La distancia y la banda también importan. Un dispositivo conectado en 2.4 GHz al otro lado de casa va a mostrar velocidades muy por debajo de lo contratado aunque la línea esté perfecta.
El servidor del test importa más de lo que parece. Speedtest.net, Fast.com y el test oficial de tu operadora pueden darte cifras distintas para la misma conexión. Lo más representativo es hacer varios tests a diferentes horas.
Cuándo sí es un problema que debes reclamar:
Si conectas un equipo directamente al router por cable y la velocidad es consistentemente inferior al 80% de lo contratado, tienes base para reclamar. Las operadoras en España están obligadas por contrato y por la normativa de la CNMC a garantizar un mínimo del 40% de la velocidad contratada en WiFi y del 80% por cable.

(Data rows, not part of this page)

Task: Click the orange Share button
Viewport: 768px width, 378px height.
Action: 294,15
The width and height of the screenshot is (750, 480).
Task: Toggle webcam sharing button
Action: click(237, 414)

Antes de llamar, haz capturas de varios tests en distintos momentos del día. Con esa documentación, la reclamación tiene mucho más peso.
Lo que puedes revisar tú mismo primero:
Reinicia el router (apagado completo, no solo el botón de reset). Comprueba que el cable que va de la roseta al router no está dañado. Si tienes un router antiguo proporcionado por la operadora hace más de 4-5 años, puede ser el propio equipo el que limita la velocidad.